On 9/13/21 7:56 PM, Rémi Bernon wrote:
On 9/13/21 7:08 PM, Zebediah Figura wrote:
On 9/13/21 12:01 PM, Rémi Bernon wrote:
On 9/13/21 7:00 PM, Zebediah Figura wrote:
On 9/13/21 11:53 AM, Rémi Bernon wrote:
On 9/13/21 6:42 PM, Zebediah Figura wrote:
On 9/13/21 10:25 AM, Rémi Bernon wrote: > On 9/13/21 4:51 PM, Piotr Caban wrote: >> Hi Rémi, >> >> On 9/13/21 2:23 PM, Rémi Bernon wrote: >>> +static inline void __stosb(unsigned char* dst, unsigned char c, >>> size_t n) >>> +{ >>> + __asm__ __volatile__ ("cld; rep; stosb" : "=D"(dst) : "a"(c), >>> "D"(dst), "c"(n) : "memory", "cc"); >>> +} >> I don't know if it's important here but Microsoft's i386 cdecl abi >> specifies direction flag value on function call. Maybe if >> __cdecl is >> added cld call may be removed. >> > > All the ABIs are apparently requiring it to be cleared before a > function > call, or am I missing something? So it looks like it's not needed > anywhere and I was just over cautious. >
Well, ABIs do, but you're not defining that as an asm function; you're using inline assembly. So you can't guarantee anything.

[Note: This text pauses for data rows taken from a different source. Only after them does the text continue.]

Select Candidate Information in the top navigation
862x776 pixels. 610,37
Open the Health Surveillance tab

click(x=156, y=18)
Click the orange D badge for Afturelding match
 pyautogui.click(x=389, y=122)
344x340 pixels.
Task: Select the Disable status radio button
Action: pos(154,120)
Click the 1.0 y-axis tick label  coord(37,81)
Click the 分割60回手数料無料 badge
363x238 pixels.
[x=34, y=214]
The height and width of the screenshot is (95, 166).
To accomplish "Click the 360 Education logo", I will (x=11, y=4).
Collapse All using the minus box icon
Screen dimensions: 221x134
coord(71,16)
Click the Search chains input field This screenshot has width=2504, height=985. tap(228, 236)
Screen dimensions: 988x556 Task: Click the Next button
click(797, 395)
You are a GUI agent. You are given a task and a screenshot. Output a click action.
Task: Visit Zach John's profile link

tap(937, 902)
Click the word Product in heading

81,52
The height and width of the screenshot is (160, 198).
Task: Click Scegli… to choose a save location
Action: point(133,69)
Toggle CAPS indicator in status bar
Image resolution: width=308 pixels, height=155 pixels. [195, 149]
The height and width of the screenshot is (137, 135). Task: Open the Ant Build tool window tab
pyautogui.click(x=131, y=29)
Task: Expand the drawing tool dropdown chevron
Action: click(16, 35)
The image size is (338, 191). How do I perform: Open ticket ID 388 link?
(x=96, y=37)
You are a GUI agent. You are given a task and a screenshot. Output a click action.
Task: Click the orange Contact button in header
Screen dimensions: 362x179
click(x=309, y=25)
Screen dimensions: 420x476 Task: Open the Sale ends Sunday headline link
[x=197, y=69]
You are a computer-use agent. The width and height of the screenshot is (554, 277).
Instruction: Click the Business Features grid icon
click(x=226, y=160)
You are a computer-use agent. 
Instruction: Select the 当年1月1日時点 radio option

But it's wrapped in a function, which implies what its calling convention ABI implies?
No, not really. The compiler is free to insert whatever assembly it wants before and after the __asm__ block, as long as it satisfies the constraints.
Not only that, but because it's a static function, the compiler is also free not to give it a standard calling convention at all.
Well, anyway MSVC doesn't generate cld with this intrinsic so I think we should not either.
I don't see why that means anything. At best, that just means MSVC is checking whether the direction flag was already clear, and not clearing it again. In theory, GCC could do that too, but I don't see any clear way to make the value of DF an input constraint.
I don't think it's doing that, and there's also probably no point.
These intrinsics are meant to generate assembly instructions, and so you can very well combine them by setting the direction flag before hand, for instance with __writeeflags and effectively reverse later __stosb or __movsb.
Then although it's what it does it's not documented and maybe isn't very safe.
Probably I should just add the "cld; rep; stosb" inline instead.
Yes. This will also kind of match with what LLVM has done (they are force inlining memset in this case).